If you take some time to reflect, you realize that some of our most trusted relationships are economic. That is not to say you can’t get burned by a bad purchase or a bad investment, but the exchange of goods and services is fundamentally an exercise in trust.
Historically, this makes sense. In early human history, the core of nearly all communities was (and for many, still are) our family of origin. The secondary community we engaged with was typically a group of friends and other members of our clan or tribe. This was followed by those with whom we exchanged goods and services. If we grew corn and folks near us made fishhooks, we could trade in a mutually beneficial way: a reliable supply of good corn + reliable supply of good fishhooks = trust.
However, as the mechanisms and processes of these exchanges have become further removed from actual human entanglements, the more our social bonds have eroded. As our mechanisms of exchange (not to mention personal relationships) have become more physically remote, we have also become less connected to, and less trusting of, one another. Online shopping, online relationships, and the virtual world are not as durable, connected, or transparent as real-life experiences. Perhaps that is the question of our time: how do we build and maintain essential trust in an increasingly virtual world?

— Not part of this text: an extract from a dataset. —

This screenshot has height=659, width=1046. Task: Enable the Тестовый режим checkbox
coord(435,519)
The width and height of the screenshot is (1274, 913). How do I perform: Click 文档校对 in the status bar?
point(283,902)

Collectively, we have watched (and participated in) the ongoing aggregation and concentration of wealth. This process has occurred over many generations, and the resounding inequity it has wrought continues to breed deep distrust of the system and of each other. To counter this, some might suggest we need to build a competing monolith to combat the strength and power of the incumbent system, while others believe we should just blow it all up and start over. I believe that both scenarios would be seriously harmful in the near term, and what we really need is to shift our focus to building a system that is just at its core.

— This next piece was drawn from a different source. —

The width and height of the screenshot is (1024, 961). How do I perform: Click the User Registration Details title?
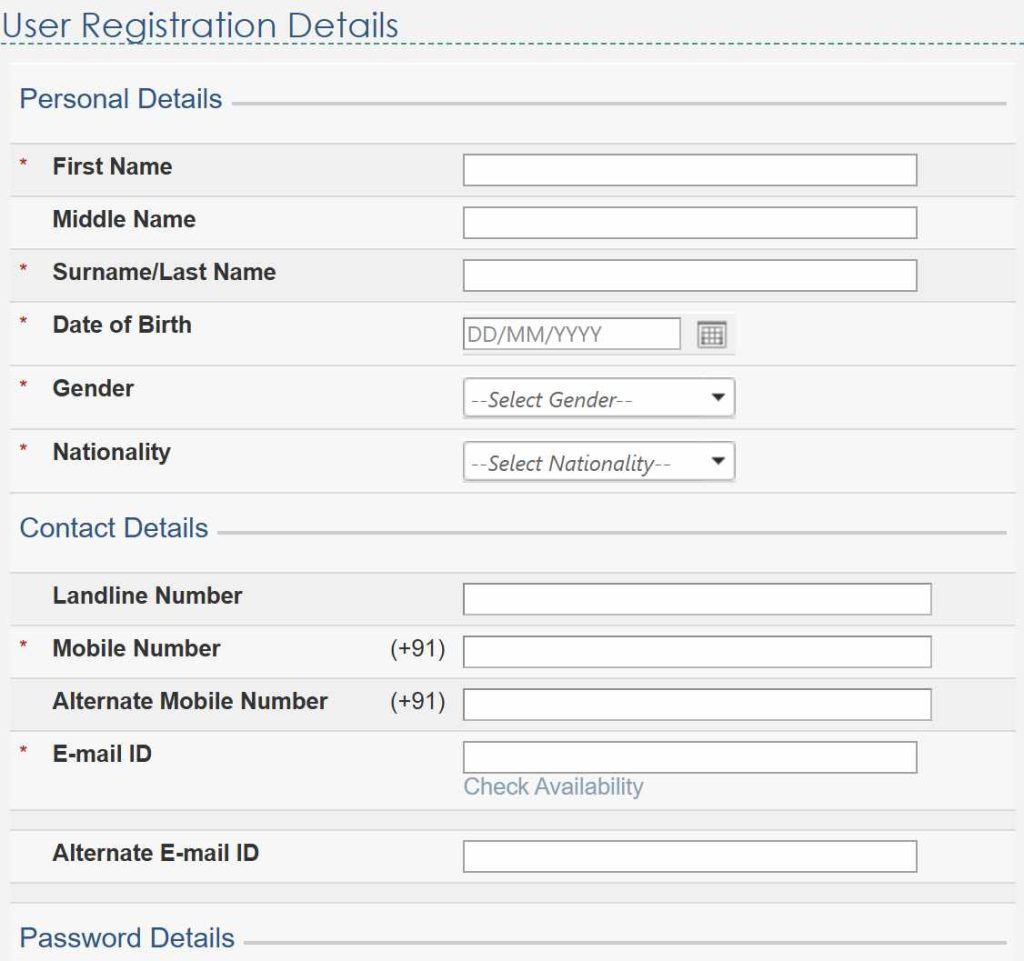click(200, 25)
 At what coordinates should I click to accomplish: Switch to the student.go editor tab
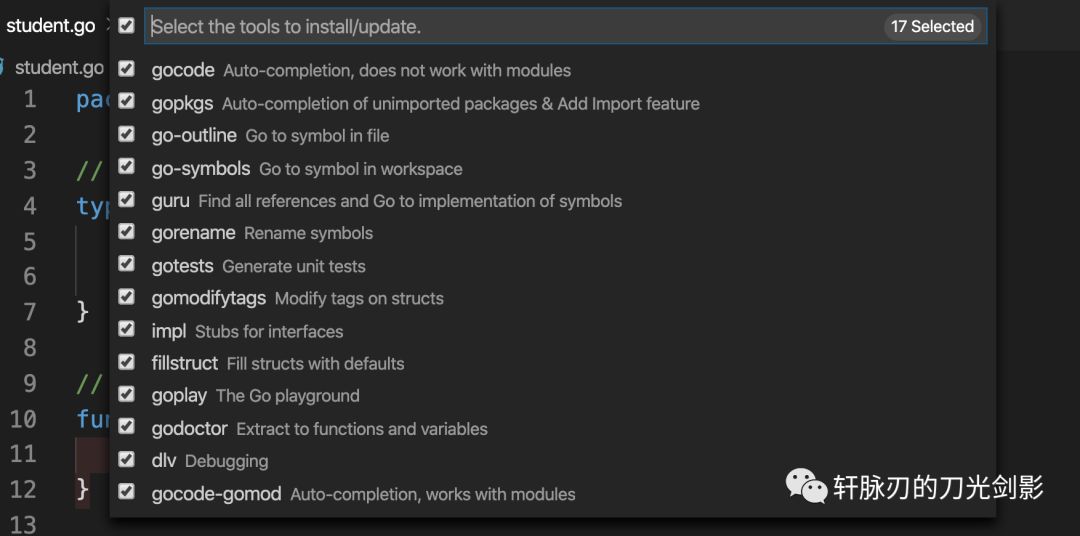(51, 25)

By pursuing a distributed approach to opportunity, ownership, and power we can ultimately harness the inherent creative energy in each of us, which can leverage a virtually unlimited source of inspiration and abundance for our collective good. While many of the resources that we depend upon are not limitless, our creative capacity knows no bounds.
Similarly, when human creativity is combined with meaningful, purposeful relationships, there are no limits to what we can accomplish. We are constantly learning about new discoveries and applications of knowledge that can help us navigate challenges, and new businesses are being formed to address gaps in our lives every day.
This highlights the importance of the relationship as the centerpiece of an enduring economic future that is generative rather than extractive. In an extractive model, everything, including human capital, serves as a means to an end. In a generative, relationship-based model, the ends are the means – resilient, thriving communities reflect the healthy relationships among people and the resources they depend upon. If the human species is to endure, we must concentrate our efforts on building lasting relationships with one another, as well as with the community assets – land, air, water – that we all share.
If the human species is to endure, we must concentrate our efforts on building lasting relationships with one another, as well as with the community assets-land, air, water-that we all share.
It is from this perspective that I consider some of the partnerships formed both within and beyond our Just Economy Institute cohort. Not only did my experience as a Fellow help me to refine my own assumptions about the relationship between people and capital, but it also helped affirm that our fellow humans are truly the heart of any worthwhile endeavor.
Among several deep connections I made, one has resulted in some of the most impactful, thoughtful work in which I have had the honor to participate. When I met Nina Robinson in the JEI Fellowship, she was transitioning her approach to integrated capital, and is now Director of RUNWAY, an organization that envisions a world where Black entrepreneurs thrive in a reimagined economy rooted in equity and justice. And I was diving deeper into our efforts at HomeStake Venture Partners to figure out how best to structure capital to further our commitment to distributed opportunity, ownership, and power while promoting the idea of self-determination both from the community perspective (defined geographically and/or thematically) as well as from the founder/entrepreneur perspective.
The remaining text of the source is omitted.